Pero Alicia, pese a reconocer que sería mucho mejor tomárselo todo de otra manera, prefiere seguir descargándose, y demostrar, veladamente, que en definitiva ya está bien con la situación. Así, descargándose, se puede victimizar, y puede abrir ante mi el abanico de su reclamo: soy una chica desvalida que no merece todo por lo que está pasando. Me hace entender que está al límite, que ya no puede más, y que cualquier día cae enferma, aquejada de qualquier cosa física o mental. Entonces....

Entonces me pongo a pensar. Me aventuro a hacerle un diagnóstico-express. Veamos.

Alicia, cuerpecito menudo, ratita muy mona, piel perfecta y apetitosa, siempre ha querido ser una sex simbol. Subyugada por los cánones de su tiempo, nunca ha sabido aceptar sus no-medidas 90-60-90. Tampoco su no-metro setentaicinco. Tampoco su líbido hiperactiva y promiscua, más de corte masculino que femenino. Consciente de sus pulsiones animales, brutalmente atajadas por un agudo complejo de culpabilidad -posiblemente heredado de su formación en colegio de monjas- se autocastiga trabajando, trabajando, trabajando más y más y aceptando retos tan exigentes como absurdos.

-Alicia, creo que necesitas una terapia -le digo.
-¿Terapia? sí, creo que necesitaría algo de ayuda externa, lo he pensado más de una vez. Pero cuál, hay tantas hoy en día...
-Conozco una que te puede ir bien. ¿Has oído hablar de la sexoterapia? 

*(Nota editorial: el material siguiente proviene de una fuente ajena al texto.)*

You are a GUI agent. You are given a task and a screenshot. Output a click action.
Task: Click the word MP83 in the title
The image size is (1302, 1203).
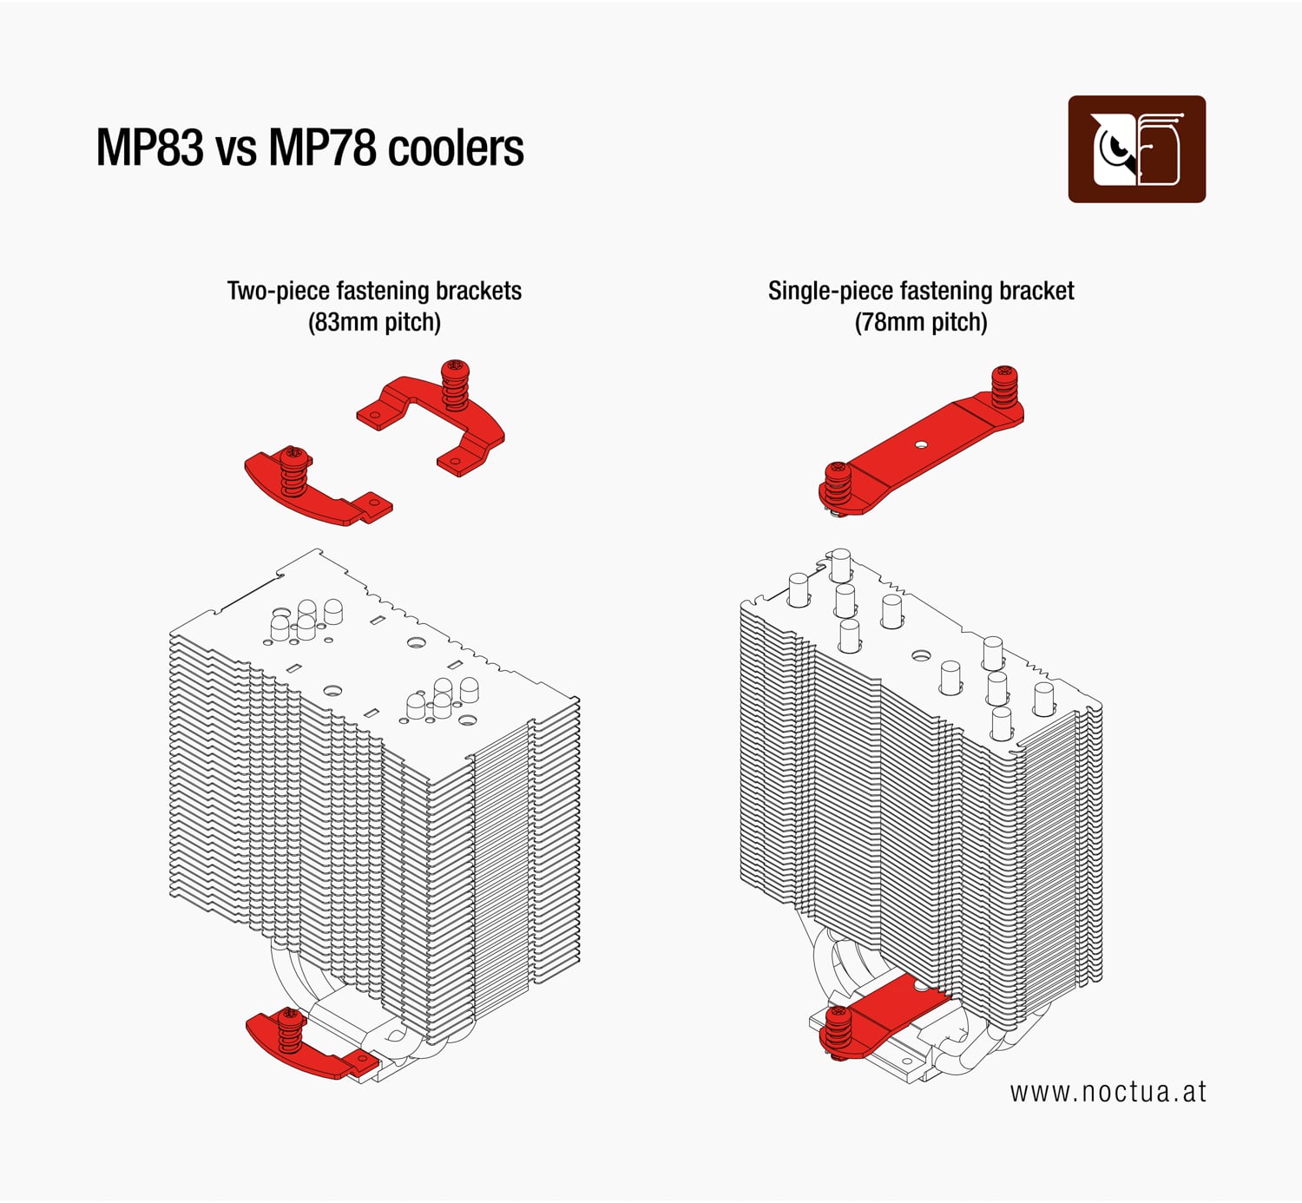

Veo como sus pechos pequeñitos empiezan a latir. Se siente turbada, pero en su voz hay un inconfundible trasfondo de deseo.

-No, nunca había... pero... ¿en qué consiste? A ver, que yo ya practico sexo con Alejo, mi pareja. Nos vemos los fines de semana, y...
-Y entre semana te consagras al trabajo, porque no puedes pensar en otra cosa... aunque sí piensas en otra cosa, aparte de en el trabajo. Piensas en el sexo entre semana y con otros hombres que no sean Alejo. Oye, que no pasa nada. Es solo que ese deseo constante lo tienes que consumar. Y una vez te liberes de esa tensión se te irán aflojando todas las angustias derivadas. Se caerán como un castillo de naipes bajo el soplo de un bebé.
-No sé que decirte, Anakin...
-Piénsalo. Yo te pondré en contacto con un terapeuta. Tendrás que mantener relaciones con él, me imagino que esto ya lo prevés. Él te liberará, ya verás.
Alicia quedó un rato pensativa. Entonces dijo:
-Bueno, no te digo que no lo pruebe... Supongo que si sigo el tratamiento, bajo un diagnóstico científico como el que me acabas de hacer, y con fines terapeuticos... no se considerará una infidelidad... lo digo de cara a Alejo...
-Pues claro que no, mujer. Técnicamente hablando será una praxis terapeutica, nada más. En este sentido quédate del todo tranquila.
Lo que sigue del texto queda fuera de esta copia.